Elizabeth A. Mitchell |
“Sim”, diz Vladimir, o outro, “vamos”.
Direção de cena: “Permanecem imóveis”.
E não se irão mover, nunca. Os sem-abrigo de Becket, por patéticos
que pareçam no palco, não são muito diferentes, se é que diferem de todo, do
nosso dilema actual.
São tantas as coisas que paralisam a nossa esperança. Dor,
falhanço, ressentimento, exaustão. Tentámos e não fomos bem-sucedidos. Amámos e
fomos rejeitados. Tivemos esperança e fomos desapontados. E agora surge intensa
a tentação de abraçar a segurança do cinismo. Se não tentarmos podemos evitar o
fracasso. Se não amarmos não podemos ser rejeitados. Se não tivermos esperança
não nos arriscamos a ser desapontados. É mais seguro assim.
Mas essa carapaça do cinismo é também uma prisão. É
verdade que não nos podemos magoar, mas também não podemos sair. Quanto mais
nos embrenharmos nessa carapaça de desafeição, mais apertada fica. Até que redefinimos
a nossa natureza, porque é tão difícil acreditar, esperar, confiar e abandonar
a dúvida depois de termos sido desapontados. Porém, a natureza de Cristo
reflete todas estas qualidades para connosco.
Ele tem tantas razões para duvidar de nós. Tantas provas de
que vamos desapontá-lo, mais uma vez. Porém, Ele encoraja-nos, sempre, a tentar
de novo, e nunca mais do que quando passámos toda a noite na faina e não apanhámos
nada. Ele leva-nos a confrontar esse lugar dentro de nós próprios e a tentar de
novo, mas com a Sua graça.
“Tendo acabado de falar, disse a Simão: ‘Vai para onde as
águas são mais fundas’, e a todos: ‘Lancem as redes para a pesca’.” (Lucas 5,4).
Lancem as redes. Baixem a guarda. Abandonem o vosso
orgulho. Tentem de novo. Sejam vulneráveis ao falhanço e à humilhação. Tenham
novamente esperança, sem qualquer garantia de sucesso. Confiando apenas no
chamamento do Senhor.
“Simão respondeu: ‘Mestre, esforçámo-nos a noite inteira
e não apanhámos nada” (Lucas 5,5)
Já tentámos isso. Sabíamos o caminho. Começámos um
negócio. O negócio falhou. Dedicámo-nos à missão. A missão foi infrutífera.
Esforçámo-nos nessa relação mas ficámos com uma mão cheia de nada.
“Mas porque me pedes, vou lançar as redes.” (Lucas 5,5)
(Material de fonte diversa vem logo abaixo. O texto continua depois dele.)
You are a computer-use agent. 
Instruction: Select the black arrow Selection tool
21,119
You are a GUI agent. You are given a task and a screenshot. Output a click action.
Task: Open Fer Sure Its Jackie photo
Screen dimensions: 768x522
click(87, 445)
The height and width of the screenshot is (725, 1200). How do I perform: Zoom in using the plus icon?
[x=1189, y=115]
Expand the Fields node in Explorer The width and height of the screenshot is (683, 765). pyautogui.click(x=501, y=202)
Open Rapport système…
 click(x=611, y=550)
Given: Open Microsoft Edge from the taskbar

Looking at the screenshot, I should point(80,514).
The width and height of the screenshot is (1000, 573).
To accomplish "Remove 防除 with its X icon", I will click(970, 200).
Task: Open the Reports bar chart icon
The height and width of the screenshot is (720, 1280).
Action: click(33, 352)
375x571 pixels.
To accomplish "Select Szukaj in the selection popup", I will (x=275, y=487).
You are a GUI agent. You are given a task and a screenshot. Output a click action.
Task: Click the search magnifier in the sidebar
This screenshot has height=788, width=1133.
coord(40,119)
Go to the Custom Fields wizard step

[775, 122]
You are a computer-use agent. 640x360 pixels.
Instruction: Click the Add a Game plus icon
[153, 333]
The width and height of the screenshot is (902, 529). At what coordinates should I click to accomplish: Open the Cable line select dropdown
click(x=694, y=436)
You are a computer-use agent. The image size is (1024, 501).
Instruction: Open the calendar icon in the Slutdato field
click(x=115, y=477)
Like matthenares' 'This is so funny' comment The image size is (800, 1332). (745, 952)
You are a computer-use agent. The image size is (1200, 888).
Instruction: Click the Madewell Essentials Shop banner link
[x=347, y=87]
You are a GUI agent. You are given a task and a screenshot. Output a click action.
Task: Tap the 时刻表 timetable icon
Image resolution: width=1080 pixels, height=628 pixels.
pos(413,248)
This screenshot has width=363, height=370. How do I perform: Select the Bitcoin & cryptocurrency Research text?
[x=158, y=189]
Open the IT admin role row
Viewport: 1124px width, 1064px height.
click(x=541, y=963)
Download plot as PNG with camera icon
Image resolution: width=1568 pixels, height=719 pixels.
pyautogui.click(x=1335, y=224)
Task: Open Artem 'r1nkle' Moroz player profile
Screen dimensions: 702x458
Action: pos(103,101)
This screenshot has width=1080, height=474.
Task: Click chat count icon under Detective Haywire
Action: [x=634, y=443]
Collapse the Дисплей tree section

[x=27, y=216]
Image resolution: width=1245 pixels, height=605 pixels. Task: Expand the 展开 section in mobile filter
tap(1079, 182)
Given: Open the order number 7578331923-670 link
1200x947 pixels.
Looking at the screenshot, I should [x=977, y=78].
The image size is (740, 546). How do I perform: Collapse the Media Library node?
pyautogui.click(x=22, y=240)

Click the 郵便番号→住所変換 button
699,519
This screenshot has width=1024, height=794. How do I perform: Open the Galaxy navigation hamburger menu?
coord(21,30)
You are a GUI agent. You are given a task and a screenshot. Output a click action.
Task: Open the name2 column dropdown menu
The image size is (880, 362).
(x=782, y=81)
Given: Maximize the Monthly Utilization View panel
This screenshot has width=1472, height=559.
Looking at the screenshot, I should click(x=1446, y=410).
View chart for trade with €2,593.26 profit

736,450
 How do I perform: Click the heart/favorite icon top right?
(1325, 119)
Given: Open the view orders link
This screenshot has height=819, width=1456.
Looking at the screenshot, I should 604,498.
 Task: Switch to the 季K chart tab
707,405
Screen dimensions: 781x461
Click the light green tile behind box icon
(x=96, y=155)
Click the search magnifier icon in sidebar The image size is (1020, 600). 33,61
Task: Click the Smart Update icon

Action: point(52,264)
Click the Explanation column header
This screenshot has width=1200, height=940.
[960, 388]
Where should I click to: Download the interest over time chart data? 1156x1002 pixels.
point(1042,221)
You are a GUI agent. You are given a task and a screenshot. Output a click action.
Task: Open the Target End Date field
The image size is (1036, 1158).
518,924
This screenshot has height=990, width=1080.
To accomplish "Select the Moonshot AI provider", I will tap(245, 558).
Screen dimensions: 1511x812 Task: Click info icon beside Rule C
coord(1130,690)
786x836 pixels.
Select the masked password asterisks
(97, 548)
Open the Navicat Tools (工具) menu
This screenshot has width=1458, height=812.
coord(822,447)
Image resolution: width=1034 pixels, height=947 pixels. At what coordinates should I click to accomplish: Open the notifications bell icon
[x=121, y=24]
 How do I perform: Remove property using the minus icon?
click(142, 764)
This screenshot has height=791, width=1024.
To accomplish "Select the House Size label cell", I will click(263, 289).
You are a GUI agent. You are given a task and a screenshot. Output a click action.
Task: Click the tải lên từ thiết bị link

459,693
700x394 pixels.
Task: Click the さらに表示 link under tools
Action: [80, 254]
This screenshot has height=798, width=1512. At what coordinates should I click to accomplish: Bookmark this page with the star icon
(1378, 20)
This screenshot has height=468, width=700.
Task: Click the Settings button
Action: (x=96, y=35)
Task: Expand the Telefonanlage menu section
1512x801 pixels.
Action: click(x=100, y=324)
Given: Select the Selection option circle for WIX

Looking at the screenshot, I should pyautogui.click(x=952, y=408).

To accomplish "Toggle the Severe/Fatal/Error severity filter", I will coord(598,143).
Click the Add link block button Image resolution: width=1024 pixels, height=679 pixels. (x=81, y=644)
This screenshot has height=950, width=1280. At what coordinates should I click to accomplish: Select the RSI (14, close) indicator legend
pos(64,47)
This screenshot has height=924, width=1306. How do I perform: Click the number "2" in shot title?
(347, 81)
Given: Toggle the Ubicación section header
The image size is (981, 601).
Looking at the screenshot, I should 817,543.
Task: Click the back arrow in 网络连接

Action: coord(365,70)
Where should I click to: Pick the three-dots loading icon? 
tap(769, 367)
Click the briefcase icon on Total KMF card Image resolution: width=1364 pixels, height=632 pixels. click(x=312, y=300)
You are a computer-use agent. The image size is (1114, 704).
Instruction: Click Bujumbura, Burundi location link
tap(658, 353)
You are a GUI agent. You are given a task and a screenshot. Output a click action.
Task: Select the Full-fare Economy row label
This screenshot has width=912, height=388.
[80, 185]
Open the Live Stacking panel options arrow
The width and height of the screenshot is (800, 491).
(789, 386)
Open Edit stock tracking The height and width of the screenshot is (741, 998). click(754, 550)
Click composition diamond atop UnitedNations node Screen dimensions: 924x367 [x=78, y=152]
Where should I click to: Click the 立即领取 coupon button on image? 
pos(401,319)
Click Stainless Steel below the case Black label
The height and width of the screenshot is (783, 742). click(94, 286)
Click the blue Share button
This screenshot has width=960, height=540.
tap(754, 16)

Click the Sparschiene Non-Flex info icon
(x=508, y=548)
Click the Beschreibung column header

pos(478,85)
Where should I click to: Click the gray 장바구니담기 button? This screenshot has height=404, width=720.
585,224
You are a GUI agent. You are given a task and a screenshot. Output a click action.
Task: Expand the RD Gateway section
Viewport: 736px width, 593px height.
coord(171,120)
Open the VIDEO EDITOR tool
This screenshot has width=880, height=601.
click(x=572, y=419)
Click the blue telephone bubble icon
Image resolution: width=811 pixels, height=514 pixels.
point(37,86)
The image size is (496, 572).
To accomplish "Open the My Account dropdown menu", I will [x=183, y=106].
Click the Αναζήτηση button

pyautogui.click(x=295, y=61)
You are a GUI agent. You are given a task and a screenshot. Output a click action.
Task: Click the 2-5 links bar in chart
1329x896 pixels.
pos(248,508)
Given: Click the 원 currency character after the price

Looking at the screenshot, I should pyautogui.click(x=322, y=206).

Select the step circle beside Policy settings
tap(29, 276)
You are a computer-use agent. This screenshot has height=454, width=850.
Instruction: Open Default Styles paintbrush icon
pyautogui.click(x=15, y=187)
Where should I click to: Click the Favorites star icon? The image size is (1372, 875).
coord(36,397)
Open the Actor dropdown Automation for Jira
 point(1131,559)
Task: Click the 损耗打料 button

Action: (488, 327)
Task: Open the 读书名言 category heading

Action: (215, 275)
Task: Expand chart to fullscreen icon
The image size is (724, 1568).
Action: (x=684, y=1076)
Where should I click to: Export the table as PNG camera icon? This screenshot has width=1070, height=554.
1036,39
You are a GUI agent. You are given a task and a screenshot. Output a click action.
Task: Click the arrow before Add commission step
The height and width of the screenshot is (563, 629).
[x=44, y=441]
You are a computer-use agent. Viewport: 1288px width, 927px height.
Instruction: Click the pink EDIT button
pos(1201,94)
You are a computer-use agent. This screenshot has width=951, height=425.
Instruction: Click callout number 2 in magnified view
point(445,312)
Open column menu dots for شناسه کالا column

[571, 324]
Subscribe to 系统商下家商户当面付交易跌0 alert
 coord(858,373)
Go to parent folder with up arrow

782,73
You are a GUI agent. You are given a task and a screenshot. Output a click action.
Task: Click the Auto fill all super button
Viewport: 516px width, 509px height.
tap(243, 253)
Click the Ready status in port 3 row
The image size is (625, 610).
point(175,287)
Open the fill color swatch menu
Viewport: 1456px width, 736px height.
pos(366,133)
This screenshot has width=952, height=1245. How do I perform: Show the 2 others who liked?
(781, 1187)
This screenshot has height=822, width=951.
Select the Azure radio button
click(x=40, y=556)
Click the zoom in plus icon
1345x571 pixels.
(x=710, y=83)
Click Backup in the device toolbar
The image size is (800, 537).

Voltarei a perdoar. Voltarei a amar. Voltarei ao meu
posto e tentarei de novo.
É tão difícil. O exemplo de Pedro e tão importante. Ele
simplesmente obedece. A única graça a que ele tem acesso é a obediência. Não é
o zelo, nem os resultados. Apens
a escuta do Senhor.
É como se dissesse “Senhor, eu amarei, e lançarei
novamente as redes”. “Senhor, eu perdoarei, e lançarei novamente as redes”.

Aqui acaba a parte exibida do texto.